É preciso
retornar a um dos períodos mais deprimentes da história humana, o julgamento do
carrasco nazista Otto Adolf Eichmann, em Jerusalém, em 1960, para entender a
decisão da Comissão Especial do Impeachment que deu sequência ao julgamento de
Dilma Rousseff no Senado.
A
acusação contra Dilma é nula no mérito e abusiva como procedimento. Se a única
base para a denúncia eram crimes de responsabilidade, essa acusação nunca foi
demonstrada. A votação, definida desde o início, não expressa fatos nem provas.

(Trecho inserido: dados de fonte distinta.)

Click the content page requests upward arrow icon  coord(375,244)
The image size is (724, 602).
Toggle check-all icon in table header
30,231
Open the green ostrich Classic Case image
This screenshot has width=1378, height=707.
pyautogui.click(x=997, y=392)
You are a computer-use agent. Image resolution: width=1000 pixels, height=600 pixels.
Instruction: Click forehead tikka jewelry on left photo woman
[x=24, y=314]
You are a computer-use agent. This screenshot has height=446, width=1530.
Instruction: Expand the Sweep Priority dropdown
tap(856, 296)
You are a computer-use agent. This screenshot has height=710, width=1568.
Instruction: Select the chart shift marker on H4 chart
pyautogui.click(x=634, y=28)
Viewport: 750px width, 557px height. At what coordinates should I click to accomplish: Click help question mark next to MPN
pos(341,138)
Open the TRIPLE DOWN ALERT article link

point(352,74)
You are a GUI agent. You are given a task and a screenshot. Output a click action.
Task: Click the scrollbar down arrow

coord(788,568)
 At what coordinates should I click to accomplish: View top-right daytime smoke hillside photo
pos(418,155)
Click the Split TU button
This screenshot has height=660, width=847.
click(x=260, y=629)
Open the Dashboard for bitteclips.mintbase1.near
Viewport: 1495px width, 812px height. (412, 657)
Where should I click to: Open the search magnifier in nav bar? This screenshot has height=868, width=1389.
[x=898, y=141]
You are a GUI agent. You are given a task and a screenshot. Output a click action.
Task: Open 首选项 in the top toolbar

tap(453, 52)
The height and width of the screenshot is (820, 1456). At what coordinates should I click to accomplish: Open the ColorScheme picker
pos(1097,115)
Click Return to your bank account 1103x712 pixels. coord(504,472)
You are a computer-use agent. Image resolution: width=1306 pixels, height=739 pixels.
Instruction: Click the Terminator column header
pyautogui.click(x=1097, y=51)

Tampouco traduz o conteúdo dos debates, os argumentos das partes, a opinião dos
peritos.
Foi uma demonstração de truculência e força bruta. Expressa a relação
de forças entre partidos no Congresso. E só. É política, e não jurídica, quando
deveria ser o contrário.
Ao longo
dos trabalhos da Comissão, testemunhas deixaram claro que o governo realizou
não só operações contábeis banais e corriqueiras, efetuadas por todos os
antecessores porque não representam prejuízo aos cofres públicos nem envolviam
qualquer tipo de ilegalidade.
Apenas alteravam a distribuição interna de
recursos, sem modificar os números finais, aqueles que registram o déficit
fiscal. Estavam inteiramente de acordo com a legislação em vigor, no momento em
que ocorreram.
A
incapacidade de caracterizar um crime explica o uso frequente de uma expressão
criada por jornalistas, “pedaladas”, destinada a sugerir aquilo que não se
consegue demonstrar.
A
fragilidade é tão grande que, no momento máximo de vexame, o Ministério Público
Federal reconheceu que não constituíam crime.
Construído
por Hanna Arendt, a filósofa que estudou o nascimento das piores tiranias do
século passado, a ideia da banalidade do mal ajuda a entender que crimes
políticos podem ser cometidos num ritual burocrático, imperceptível, automático,
de olhos fechados.
Principal
responsável pela máquina de morte de Auschwitz, Eichmann disse em seu
julgamento que não tinha nada de “pessoal” contra os judeus que pereciam sob
seu comando -- aos milhões. Apenas queria – sem assumir qualquer responsabilidade
-- fazer seu serviço profissional, burocrático.
O crime
cometido esta manhã no Senado representa um ataque – burocrático e
irresponsável – à democracia brasileira. Em nome do respeito à verdade, os
senadores aliados de Michel Temer só precisariam recordar as palavras
inesquecíveis de sua líder Rose de Freitas (“é tudo política”) para reconhecer
que pronunciavam fantasias, fabulações e invenções para aparentar que nada mais
faziam do que encaminhar um golpe de Estado.
Não é uma
decisão definitiva nem é uma surpresa. Mas os votos pelo impeachment
contribuíram para apequenar as instituições democráticas, condenando, sem
prova, o mandato de uma presidente eleita por mais de 54 milhões de
brasileiras.
Cedo ou
tarde, serão chamados a explicar-se por isso. É a condenação inevitável
daqueles que traem a democracia. Até por uma questão de respeito, contudo,
recomenda-se que não exagerem em explicações nem desculpas lacrimosas.